OLD WIVES’ TALES:THE HISTORY OF REMEDIES, CHARMS & SPELLS, was published first by Virago in 1981 and republished by Tempus in 2006 and the History Press (paperback) in 2010. NARRATIVES OF EXILE AND RETURN her innovative study of Caribbean migration, first published by Macmillan/St. Martin’s Press in 1997, was republished by Transaction in 2007.

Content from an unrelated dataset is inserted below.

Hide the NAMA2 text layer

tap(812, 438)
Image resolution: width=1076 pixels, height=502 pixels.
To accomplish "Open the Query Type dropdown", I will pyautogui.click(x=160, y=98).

Other books include GROWING UP IN LAMBETH, which provided valuable material for her novel, THE DRESSMAKER OF DACHAU. FAMILY LOVE IN THE DIASPORA: MIGRATION AND THE ANGLO-CARIBBEAN EXPERIENCE, widely considered one of the most original and important books on Caribbean families and EMPIRE AND NATION-BUILDING IN THE CARIBBEAN: BARBADOS 1937-1966 described by Glenford Howe in the Journal of Imperial and Commonwealth History as ‘thought provoking… a must read’ and by Richard Drayton in the Journal of Contemporary History as a ‘landmark study.’
Her edited and co-edited books include WRITING LIVES: CONVERSATIONS BETWEEN WOMEN WRITERS, in celebration of 15 years of Virago Press, and others on oral history and Caribbean history.